I am new to DESeq2 analysis. I have RNASeq raw count data from three different time points namely 0h, 10h, 2d. Every time point has triplicates for Control samples, Treatment-A, TreatmentB, TreatmentC. All I want to find is the differential expressed genes between Treated against Control samples(Treatment-A vs Control; Treatment-B vs Control; Treatment-C vs Control) for every time point. Now I would like to know whether , I should load raw counts from all the samples together in every time point into R and compute diff. expression analysis OR load the raw counts of particular time point(i.e. Control_0h, Treatment-A, Treatment-B and Treatment-C) at a time and perform differential gene expression analysis.

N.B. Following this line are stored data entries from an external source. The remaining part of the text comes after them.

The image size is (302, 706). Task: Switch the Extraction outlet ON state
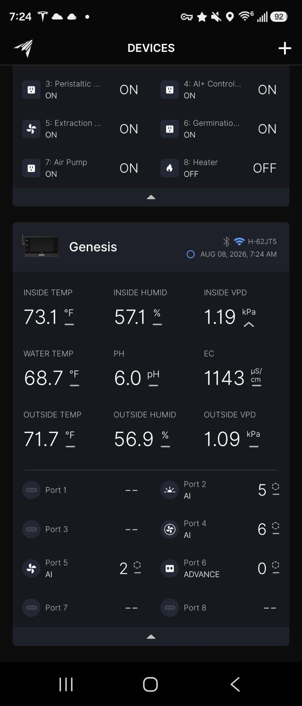click(129, 129)
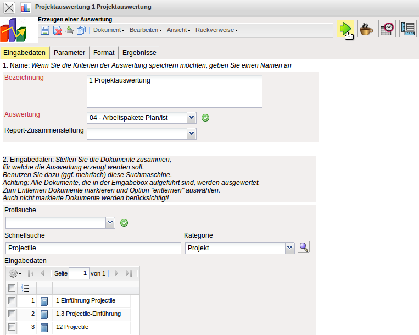419x335 pixels.
Task: Confirm Auswertung with green checkmark icon
Action: [205, 117]
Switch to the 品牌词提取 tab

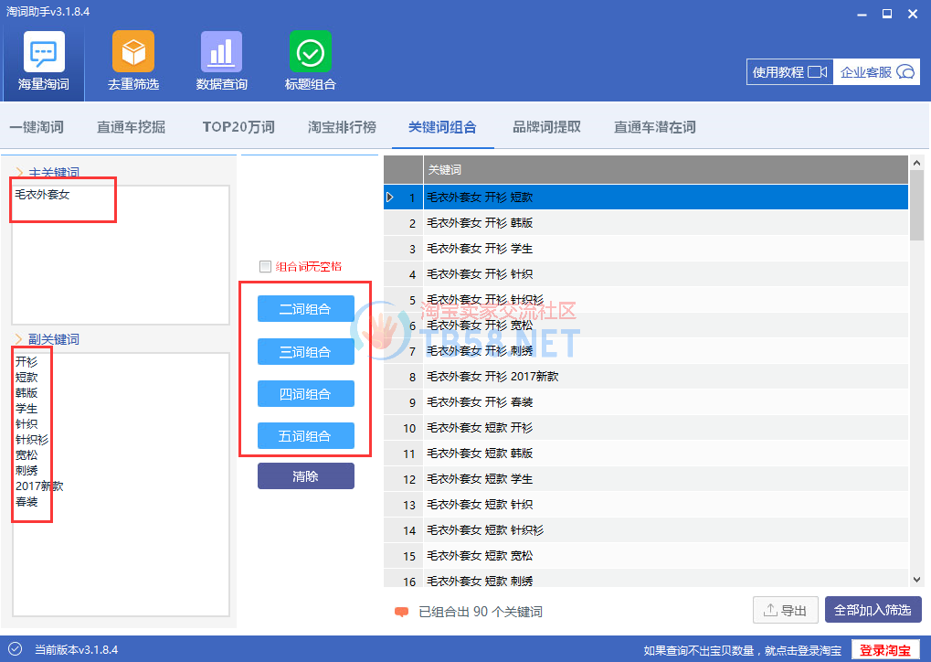point(546,127)
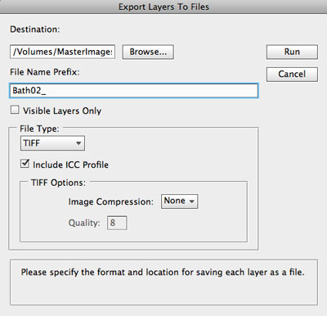The height and width of the screenshot is (316, 327).
Task: Run the layer export
Action: pyautogui.click(x=292, y=52)
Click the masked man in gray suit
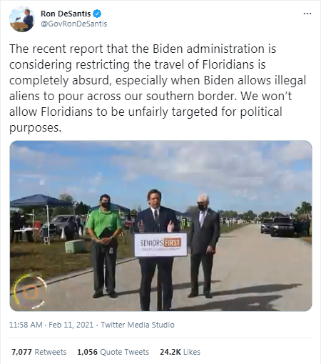 coord(203,247)
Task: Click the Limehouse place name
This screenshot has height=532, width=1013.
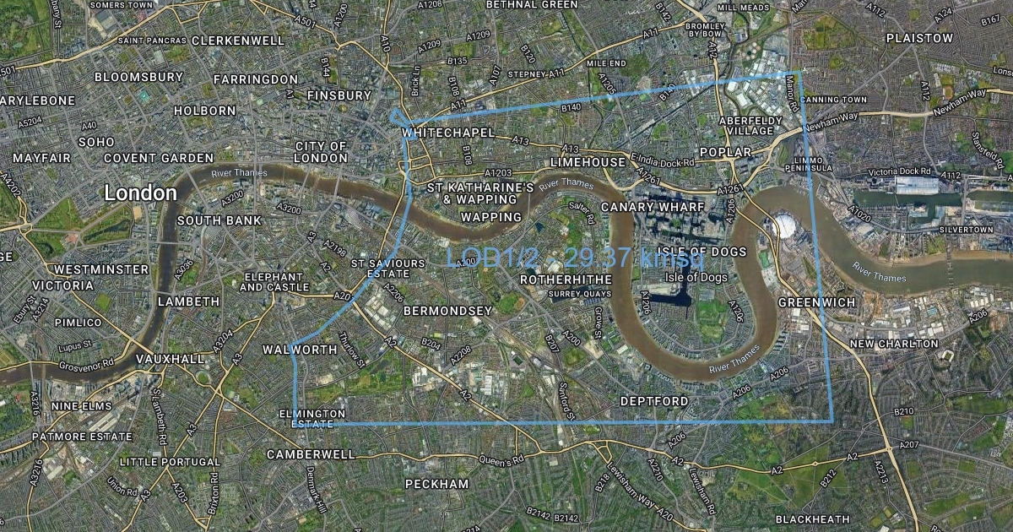Action: click(x=588, y=161)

Can anyone guide me. Thanks in advance.

Regards

Chudar

I'd recommend putting all the samples into one DESeqDataSet, and using a design of ~ condition + time + condition:time

There is an example of a time course analysis in our workflow (just for one treatment though):

www.bioconductor.org/help/workflows/rnaseqGene/#time

The likelihood ratio test described in that workflow example for your case would give any genes which show a difference due to any of the treatments at any time point. This is not however what you asked about in your question. 

Instead, you can test single interaction terms like so:

res <- results(dds, name="condX.time10h", test="Wald")

By testing the interaction terms one by one, you can compare the condition X vs control effect at a given time point after time 0h, controlling for any difference that existed for that treatment compared to control at time 0h (this is usually what investigators are interested in).